Bonk and Price have made a point of reaching out to current and prospective Johnson students and to all Cornell Tech students. They also welcome alumni to bring guests, who can enrich the discussions. And they keep in touch with Alumni Affairs and other staff at Johnson, as well. “There is a concerted effort and cross-collaboration in promoting events within Johnson as well as across the wider Cornell network,” says Price.
Price and Bonk say that while they are happy to see events and attendance numbers grow, their real goal is to increase engagement. So, the more they hear enthusiastic feedback on club events, the happier they are. “It’s a testament that people can interact with fellow alumni and understand, ‘What can I learn during an hour or two of my evening or morning?’” says Price. They are also looking to partner more with other Cornell units, including the Weill Cornell Medical College (“only a couple avenues away!”) and Cornell Tech.

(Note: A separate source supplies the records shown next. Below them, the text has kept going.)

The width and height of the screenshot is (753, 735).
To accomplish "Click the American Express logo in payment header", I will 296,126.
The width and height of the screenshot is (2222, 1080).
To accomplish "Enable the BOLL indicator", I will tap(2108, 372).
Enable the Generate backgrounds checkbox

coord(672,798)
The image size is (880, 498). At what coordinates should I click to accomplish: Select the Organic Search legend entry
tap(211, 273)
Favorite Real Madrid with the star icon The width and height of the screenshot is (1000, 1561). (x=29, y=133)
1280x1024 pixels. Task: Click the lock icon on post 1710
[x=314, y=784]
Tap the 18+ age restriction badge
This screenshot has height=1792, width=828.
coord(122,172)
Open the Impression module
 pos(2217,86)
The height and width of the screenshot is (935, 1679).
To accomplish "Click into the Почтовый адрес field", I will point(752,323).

The energy that Bonk and Price have put into their volunteer leadership stems from their appreciation of the Johnson and Cornell communities. “If you reach out to an alum even via cold call or e-mail, you usually get a response because our alumni are that engaged,” says Bonk. “They’re an outstanding source for information and assistance, and it’s one of the benefits that comes with the Johnson degree. What Dana and I have tried to do is build that engagement in the New York City club.”